Count the lines in the records below that contain the string "pixels". Reply with the number alone.

Entries provided:
◆ ◆ ◆

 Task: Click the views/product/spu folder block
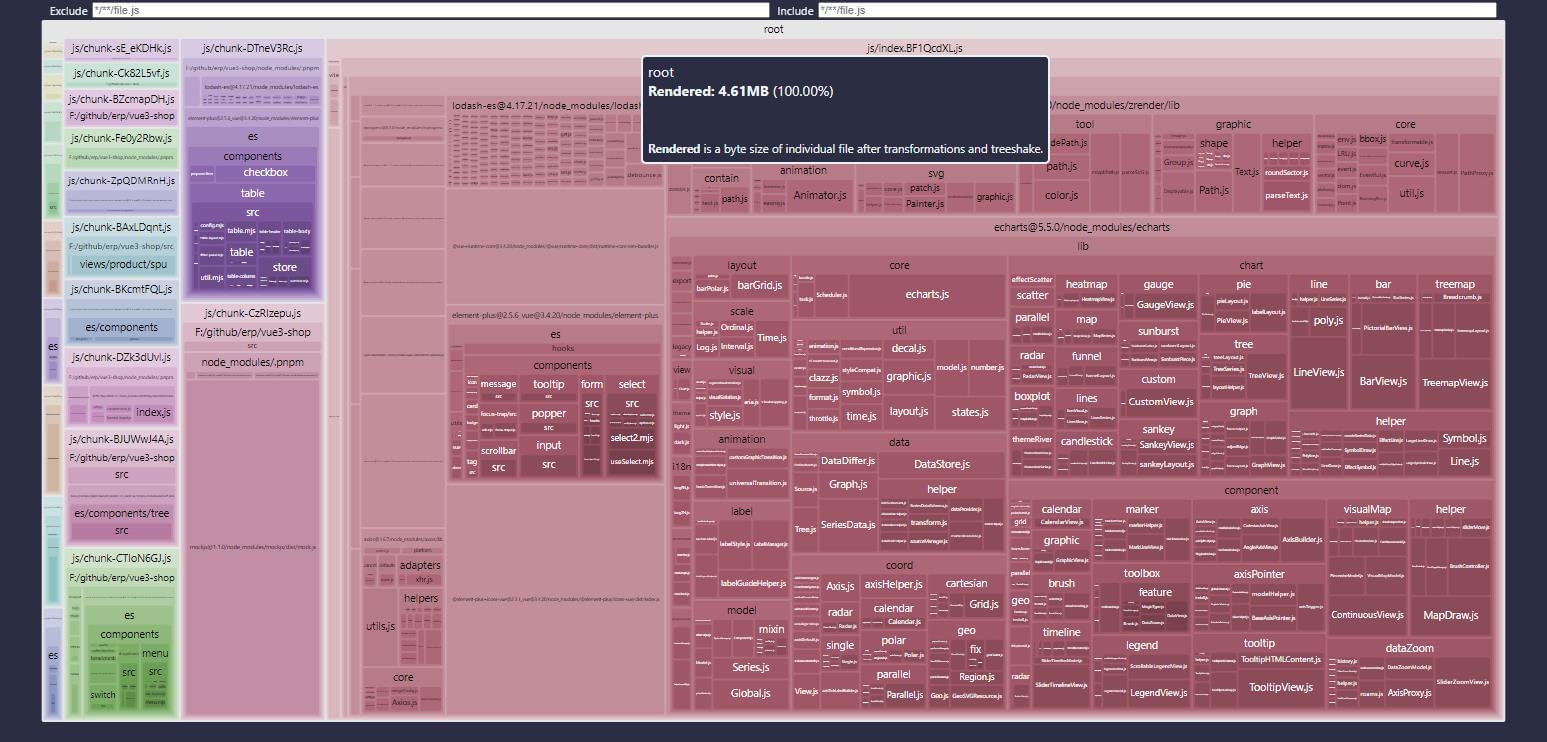pos(121,266)
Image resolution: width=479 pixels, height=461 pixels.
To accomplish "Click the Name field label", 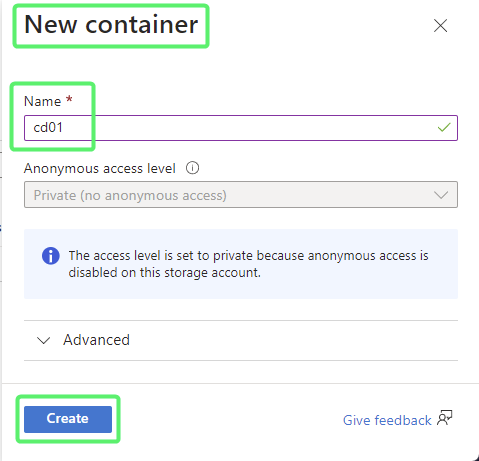I will tap(42, 101).
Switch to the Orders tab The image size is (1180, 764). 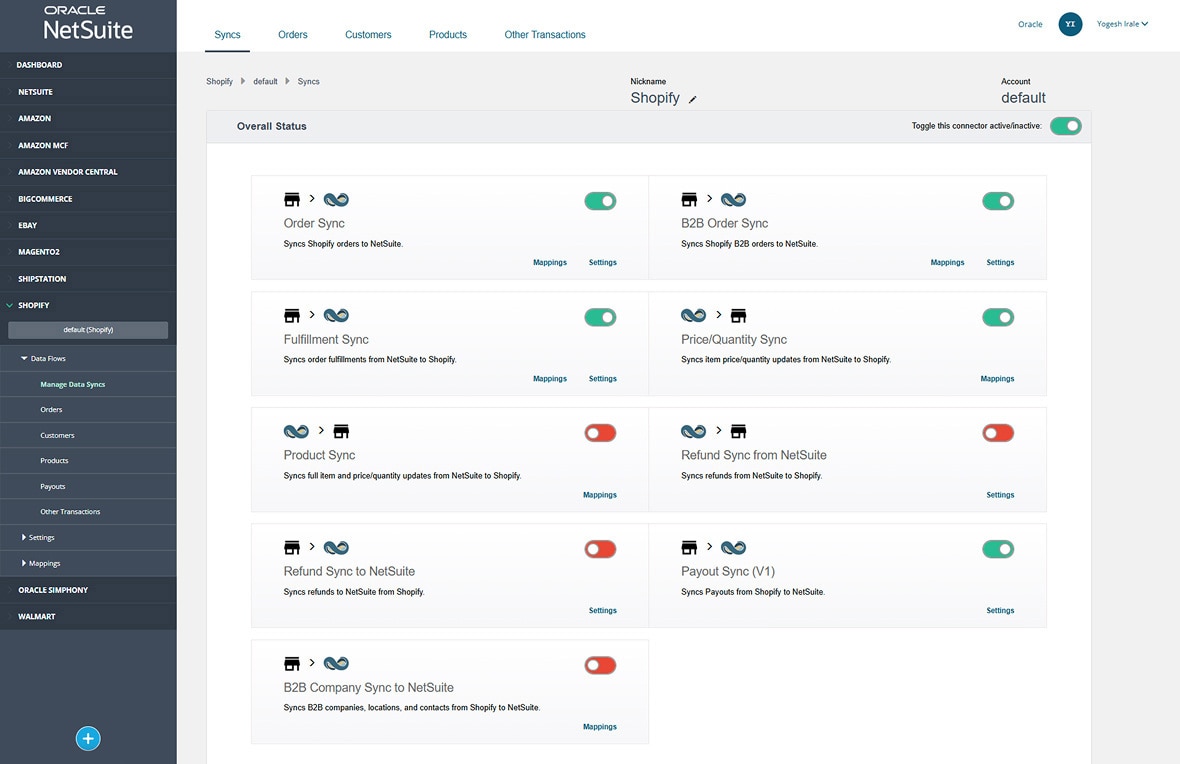pyautogui.click(x=292, y=33)
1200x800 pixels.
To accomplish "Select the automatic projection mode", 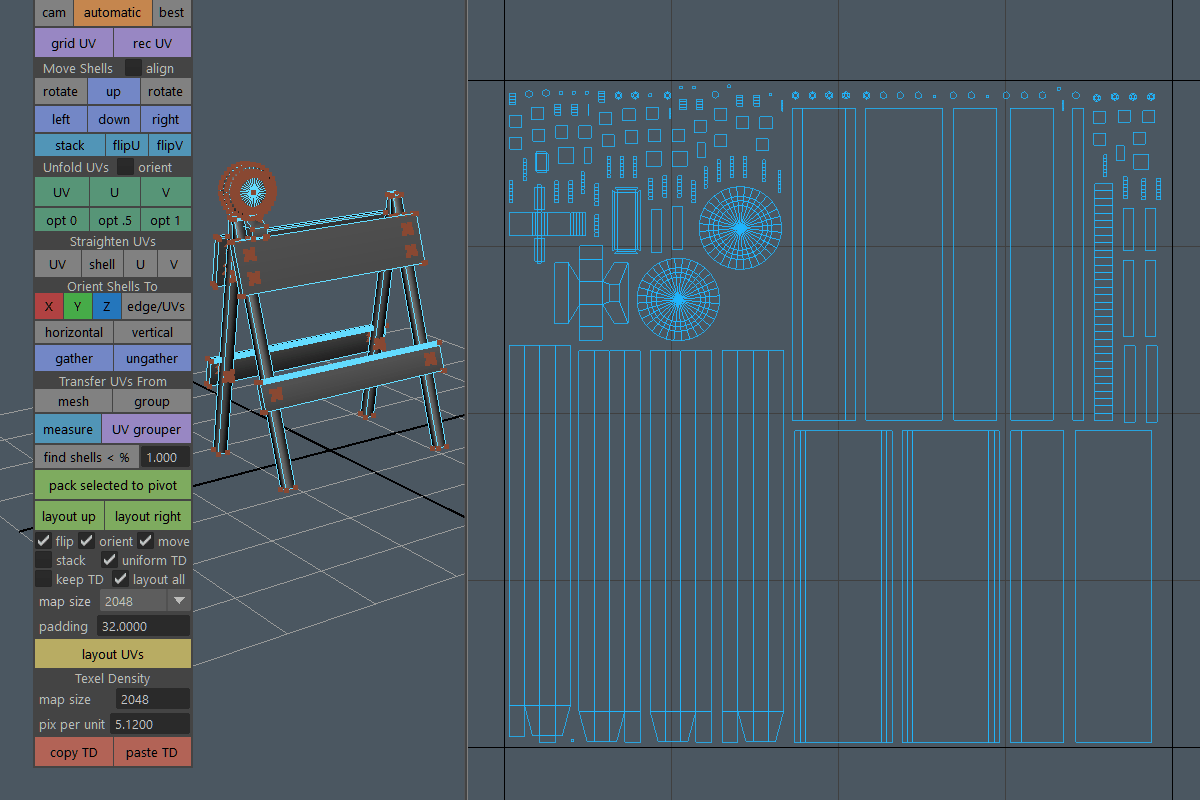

◆ ◆ ◆

Task solution: 2